• **What you should do**: Exact copies of all records below are needed.

• **Recorded information**:
·····
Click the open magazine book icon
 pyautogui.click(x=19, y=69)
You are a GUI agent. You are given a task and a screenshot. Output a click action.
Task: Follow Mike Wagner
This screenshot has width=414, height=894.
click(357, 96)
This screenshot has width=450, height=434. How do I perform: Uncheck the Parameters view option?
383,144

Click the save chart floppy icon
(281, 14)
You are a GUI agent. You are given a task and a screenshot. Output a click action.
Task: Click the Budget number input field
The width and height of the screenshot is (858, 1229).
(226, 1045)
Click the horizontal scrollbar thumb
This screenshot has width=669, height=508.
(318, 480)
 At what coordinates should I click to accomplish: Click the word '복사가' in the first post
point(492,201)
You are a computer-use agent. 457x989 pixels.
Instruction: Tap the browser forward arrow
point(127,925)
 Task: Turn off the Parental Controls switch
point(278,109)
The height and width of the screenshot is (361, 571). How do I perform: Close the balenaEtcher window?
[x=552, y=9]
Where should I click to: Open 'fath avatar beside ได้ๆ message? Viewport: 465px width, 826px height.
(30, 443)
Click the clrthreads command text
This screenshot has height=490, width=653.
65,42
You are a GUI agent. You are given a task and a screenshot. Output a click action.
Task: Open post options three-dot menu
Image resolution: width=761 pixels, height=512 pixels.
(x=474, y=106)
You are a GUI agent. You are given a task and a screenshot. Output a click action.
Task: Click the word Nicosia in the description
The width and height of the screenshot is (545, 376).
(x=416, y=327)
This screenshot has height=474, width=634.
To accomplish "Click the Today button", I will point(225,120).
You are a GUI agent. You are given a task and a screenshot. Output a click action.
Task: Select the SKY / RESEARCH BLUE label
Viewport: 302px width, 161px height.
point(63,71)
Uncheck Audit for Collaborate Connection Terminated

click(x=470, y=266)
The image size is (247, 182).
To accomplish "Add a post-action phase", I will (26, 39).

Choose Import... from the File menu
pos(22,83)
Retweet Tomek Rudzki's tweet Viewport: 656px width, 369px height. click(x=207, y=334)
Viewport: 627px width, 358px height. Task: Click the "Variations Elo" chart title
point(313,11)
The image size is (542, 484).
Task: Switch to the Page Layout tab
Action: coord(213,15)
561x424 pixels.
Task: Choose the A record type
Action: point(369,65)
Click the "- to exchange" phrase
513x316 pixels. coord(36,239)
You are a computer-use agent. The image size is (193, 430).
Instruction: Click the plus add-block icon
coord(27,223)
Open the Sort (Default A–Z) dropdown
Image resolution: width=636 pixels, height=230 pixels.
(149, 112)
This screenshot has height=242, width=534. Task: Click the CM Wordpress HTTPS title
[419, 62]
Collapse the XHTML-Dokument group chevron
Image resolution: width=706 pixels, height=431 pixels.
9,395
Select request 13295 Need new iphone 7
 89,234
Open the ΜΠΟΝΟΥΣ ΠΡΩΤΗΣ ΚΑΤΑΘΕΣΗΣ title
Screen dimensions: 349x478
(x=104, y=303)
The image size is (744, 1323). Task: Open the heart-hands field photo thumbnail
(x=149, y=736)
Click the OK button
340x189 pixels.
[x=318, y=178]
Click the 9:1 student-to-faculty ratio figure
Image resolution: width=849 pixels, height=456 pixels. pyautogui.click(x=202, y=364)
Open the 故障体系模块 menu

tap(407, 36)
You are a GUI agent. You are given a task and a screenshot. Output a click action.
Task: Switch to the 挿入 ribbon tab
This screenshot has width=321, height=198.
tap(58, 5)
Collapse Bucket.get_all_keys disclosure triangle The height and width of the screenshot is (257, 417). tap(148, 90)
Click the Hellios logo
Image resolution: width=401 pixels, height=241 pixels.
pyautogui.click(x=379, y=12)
·····
• **Final answer**:
Click the open magazine book icon
 pyautogui.click(x=19, y=69)
You are a GUI agent. You are given a task and a screenshot. Output a click action.
Task: Follow Mike Wagner
This screenshot has width=414, height=894.
click(357, 96)
This screenshot has width=450, height=434. How do I perform: Uncheck the Parameters view option?
383,144

Click the save chart floppy icon
(281, 14)
You are a GUI agent. You are given a task and a screenshot. Output a click action.
Task: Click the Budget number input field
The width and height of the screenshot is (858, 1229).
(226, 1045)
Click the horizontal scrollbar thumb
This screenshot has width=669, height=508.
(318, 480)
 At what coordinates should I click to accomplish: Click the word '복사가' in the first post
point(492,201)
You are a computer-use agent. 457x989 pixels.
Instruction: Tap the browser forward arrow
point(127,925)
 Task: Turn off the Parental Controls switch
point(278,109)
The height and width of the screenshot is (361, 571). How do I perform: Close the balenaEtcher window?
[x=552, y=9]
Where should I click to: Open 'fath avatar beside ได้ๆ message? Viewport: 465px width, 826px height.
(30, 443)
Click the clrthreads command text
This screenshot has height=490, width=653.
65,42
You are a GUI agent. You are given a task and a screenshot. Output a click action.
Task: Open post options three-dot menu
Image resolution: width=761 pixels, height=512 pixels.
(x=474, y=106)
You are a GUI agent. You are given a task and a screenshot. Output a click action.
Task: Click the word Nicosia in the description
The width and height of the screenshot is (545, 376).
(x=416, y=327)
This screenshot has height=474, width=634.
To accomplish "Click the Today button", I will point(225,120).
You are a GUI agent. You are given a task and a screenshot. Output a click action.
Task: Select the SKY / RESEARCH BLUE label
Viewport: 302px width, 161px height.
point(63,71)
Uncheck Audit for Collaborate Connection Terminated

click(x=470, y=266)
The image size is (247, 182).
To accomplish "Add a post-action phase", I will (26, 39).

Choose Import... from the File menu
pos(22,83)
Retweet Tomek Rudzki's tweet Viewport: 656px width, 369px height. click(x=207, y=334)
Viewport: 627px width, 358px height. Task: Click the "Variations Elo" chart title
point(313,11)
The image size is (542, 484).
Task: Switch to the Page Layout tab
Action: coord(213,15)
561x424 pixels.
Task: Choose the A record type
Action: point(369,65)
Click the "- to exchange" phrase
513x316 pixels. coord(36,239)
You are a computer-use agent. The image size is (193, 430).
Instruction: Click the plus add-block icon
coord(27,223)
Open the Sort (Default A–Z) dropdown
Image resolution: width=636 pixels, height=230 pixels.
(149, 112)
This screenshot has height=242, width=534. Task: Click the CM Wordpress HTTPS title
[419, 62]
Collapse the XHTML-Dokument group chevron
Image resolution: width=706 pixels, height=431 pixels.
9,395
Select request 13295 Need new iphone 7
 89,234
Open the ΜΠΟΝΟΥΣ ΠΡΩΤΗΣ ΚΑΤΑΘΕΣΗΣ title
Screen dimensions: 349x478
(x=104, y=303)
The image size is (744, 1323). Task: Open the heart-hands field photo thumbnail
(x=149, y=736)
Click the OK button
340x189 pixels.
[x=318, y=178]
Click the 9:1 student-to-faculty ratio figure
Image resolution: width=849 pixels, height=456 pixels. pyautogui.click(x=202, y=364)
Open the 故障体系模块 menu

tap(407, 36)
You are a GUI agent. You are given a task and a screenshot. Output a click action.
Task: Switch to the 挿入 ribbon tab
This screenshot has width=321, height=198.
tap(58, 5)
Collapse Bucket.get_all_keys disclosure triangle The height and width of the screenshot is (257, 417). tap(148, 90)
Click the Hellios logo
Image resolution: width=401 pixels, height=241 pixels.
pyautogui.click(x=379, y=12)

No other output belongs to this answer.